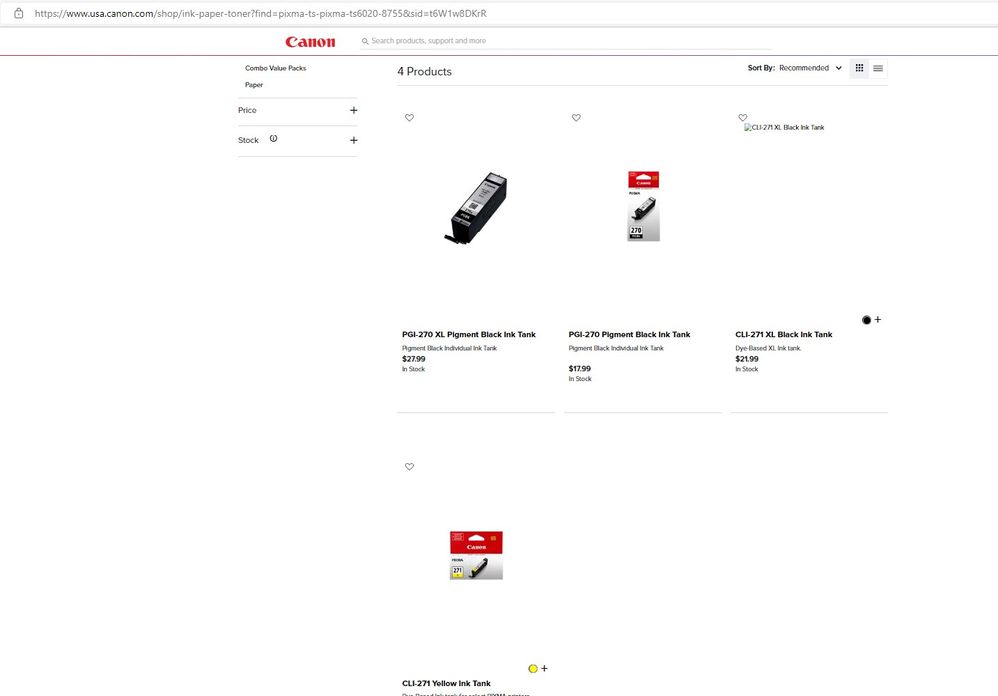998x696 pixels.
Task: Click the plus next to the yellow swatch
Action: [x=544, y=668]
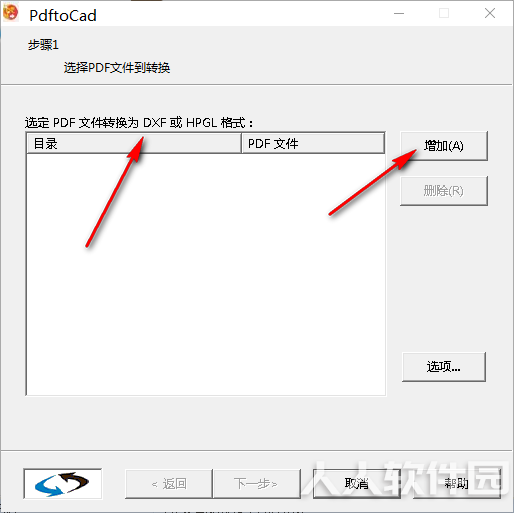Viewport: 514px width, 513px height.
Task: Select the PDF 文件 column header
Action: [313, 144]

==

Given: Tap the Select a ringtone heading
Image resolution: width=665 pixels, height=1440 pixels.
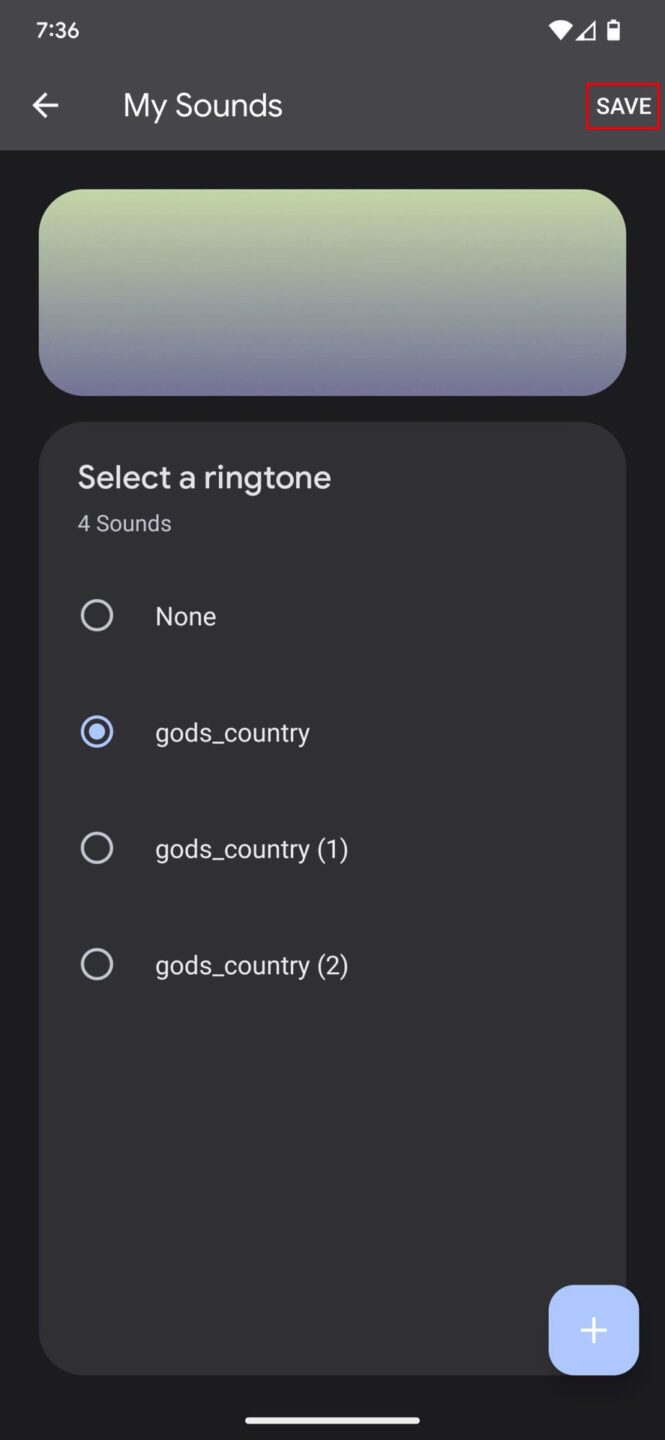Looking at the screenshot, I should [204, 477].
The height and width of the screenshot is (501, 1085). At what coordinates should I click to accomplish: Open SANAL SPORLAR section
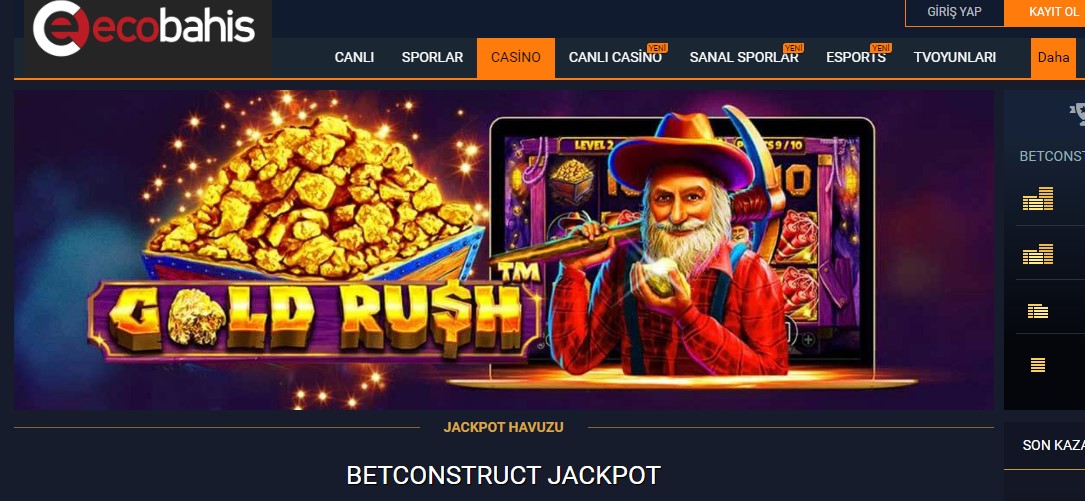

TASK BRIEF:
Would you set down only the lines above from the line with "Given: Tap the Select a ringtone heading" to the line with "The height and", both included, exactly as they stand and without the pictures?

SOLUTION TO THIS PROBLEM:
Given: Tap the Select a ringtone heading
Image resolution: width=665 pixels, height=1440 pixels.
Looking at the screenshot, I should [204, 477].
The height and width of the screenshot is (501, 1085). At what coordinates should I click to accomplish: Open SANAL SPORLAR section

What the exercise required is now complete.